Sorry it’s been like 18 months since I set this up and this is the only issue I’ve had with it so far so I haven’t revisited it since then. My other pool that I use for media files has never had any issues besides a couple of drive failures but I bought those drives used and also had some extras. Because of that I never dug into the issue at all. I was able to swap them out with no problems. I have like 10 4TB HGST SAS drives in that pool.
Both drives passed the long test without any errors. They both have around 21,000 hours on them which makes sense. I bought all three at the same time and used them all together in another setup initially before moving them to the EMC.
I’m not sure what to try to check. I’m not familiar with Proxmox nor EMC. Are all three disks physically showing in TrueNAS for your BACKUP pool? I am wondering if TrueNAS is even seeing them. Not sure if UNAVAIL means physically missing. Maybe check the DISKs tab in the GUI?

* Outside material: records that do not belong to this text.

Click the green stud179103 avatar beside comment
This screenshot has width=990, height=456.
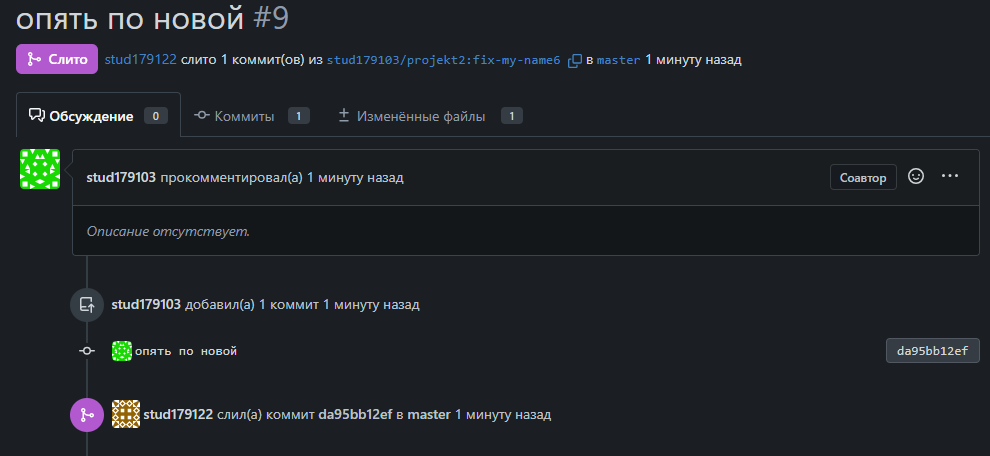pyautogui.click(x=40, y=169)
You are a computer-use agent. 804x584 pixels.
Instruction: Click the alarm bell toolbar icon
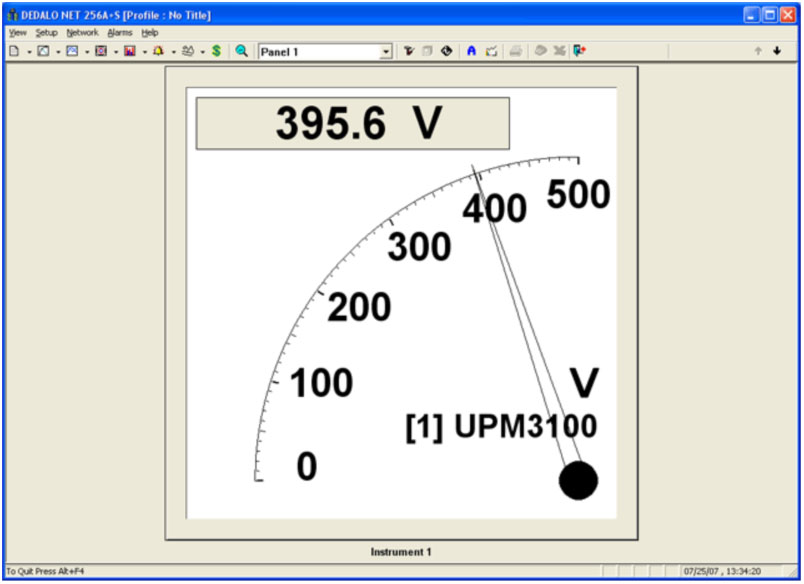pyautogui.click(x=158, y=51)
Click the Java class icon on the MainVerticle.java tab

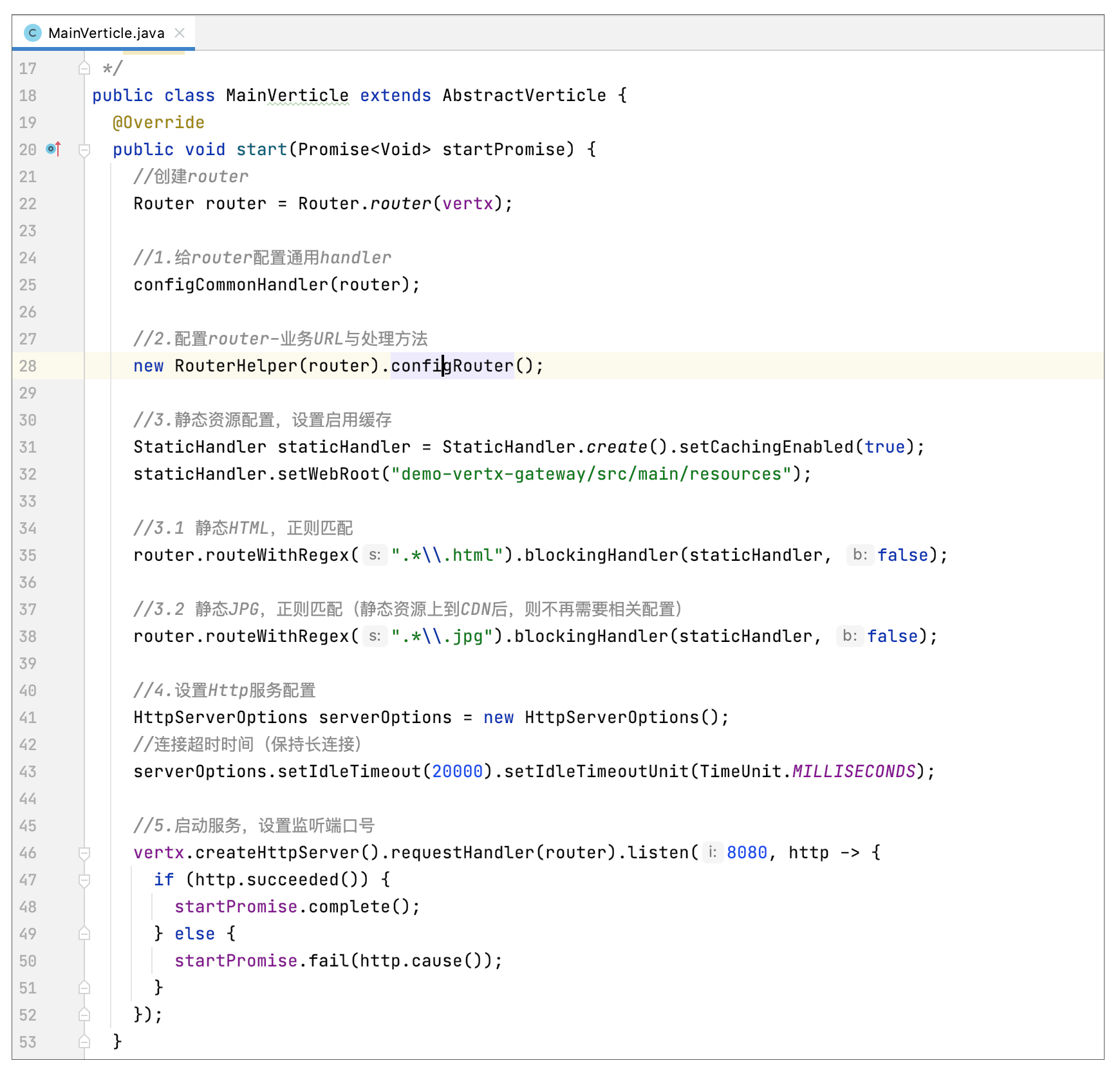pyautogui.click(x=32, y=33)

I am going to give some time to see if others respond. I’ll check back in a day. I just don’t know the logical next step to try. If no help by then, I will try to get others to check in
You said you had a power outage and truenas safely shutdown but not the whole server, right?
So the disk will still have been powered, until the battery ran out, so maybe that could have damaged the disks, or maybe proxmox was trying to access them in that moment?
So I have Truenas running in a VM on a Proxmox server. The server gets a signal from the battery backup when the power goes out and it starts a total shutdown. So everything was shut down with the exception of the EMC because I don’t know how to tell it to shut down, not for sure you can. The only thing running when the battery backup died would have been the EMC so nothing would have been reading or writing to the disk though they would have had power.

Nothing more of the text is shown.